Öte yandan 2021 su/tarım yılı yağışları Fırat-Dicle ve Van Gölü havzaları su/tarım yılı yağışları son 90 yılın en düşük seviyesinde ölçüldü.
“Su, toprak ile bitkiler için çok önemli”
İstanbul Aydın Üniversitesi Anadolu BİL Meslek Yüksekokulu Müdür Yardımcısı ve Meteoroloji Uzmanı Dr. Öğretim Üyesi Güven Özdemir, AA muhabirine yaptığı açıklamada, Türkiye’nin yarı kurak iklime sahip olmasının tarımda bazı sorunlar yarattığını söyledi.
Son yıllarda Türkiye’de kuraklık yaşandığını belirten Özdemir, “2021 su/tarım yılı karşımıza son 41 yılın en kurak 2. yılı olarak çıktı. Tarımda suya ihtiyacımız var. Su; toprak ile bitkiler için çok önemli.” dedi.

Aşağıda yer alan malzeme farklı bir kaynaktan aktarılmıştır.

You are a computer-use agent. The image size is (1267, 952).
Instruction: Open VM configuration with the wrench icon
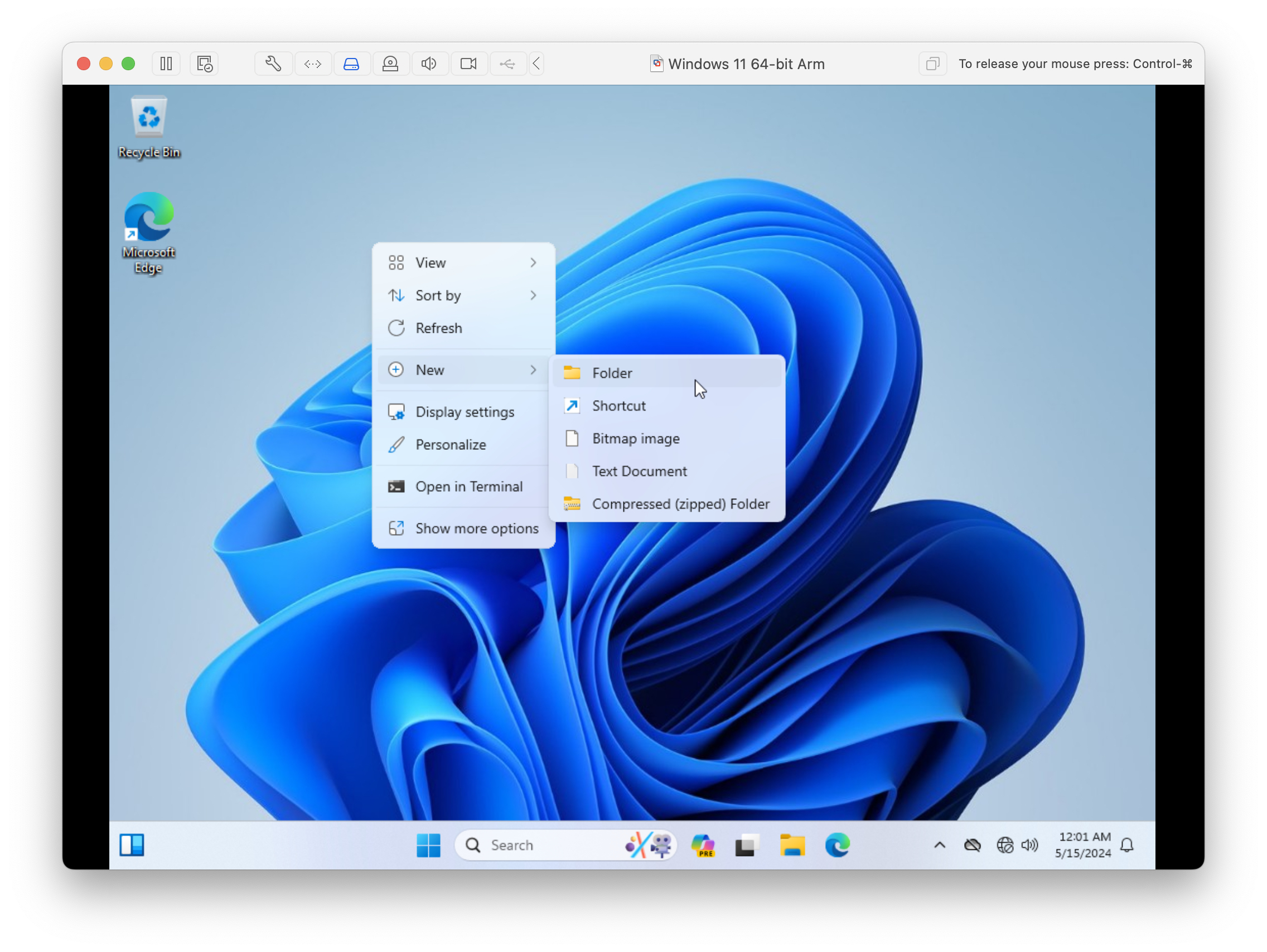(273, 64)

Özdemir, kuraklığın artabileceğine dikkati çekerek, şöyle devam etti:
“Çarpık kentleşme, nüfusunun artması, göçün hızlı bir şekilde tarım alanlarından şehirlere doğru kayması, barajların kenarındaki kentlerin oluşması tabana suyun gelmemesine sebep oluyor. Yağışların bu yıl ve önümüzdeki yıllarda azalması tarımsal açıdan bazı sorunları ortaya çıkarabilir. Su kıtlığı, su stresi olan bir ülke durumundayız ama akıllı bir şekilde davranarak bu durumu avantaja çevirebiliriz. Türkiye bir tarım ülkesi. Türkiye buğday ambarı olan bir tarım ülkesi. Eskiden olduğu gibi bu durumu yeniden kazanmamız lazım. Bunu kazandığımız zaman da ekonomiye çok büyük katkılar sağlayacaktır.”

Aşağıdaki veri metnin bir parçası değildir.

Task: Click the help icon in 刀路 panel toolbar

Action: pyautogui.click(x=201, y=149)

Türkiye’de devletin su konusunda çalıştığının altını çizen Özdemir, “Son 20 yılda 6’nın üzerinde baraj ve 150’ye yakın yeraltı barajı yapıldı. Bunlar devreye girince su kıtlığımız azalacak ama bu durum yine yağışlara bağlı. Barajların etrafına en ufak bir yerleşim yeri yapılmaması, olanların da kesinlikle yıkılması gerekiyor.” ifadelerini kullandı.
Güven Özdemir, Türkiye’de tarım planlarının da gözden geçirilmesinin önemine değinerek, tarım alanlarının ayrı bir statüsü olması gerektiğini sözlerine ekledi.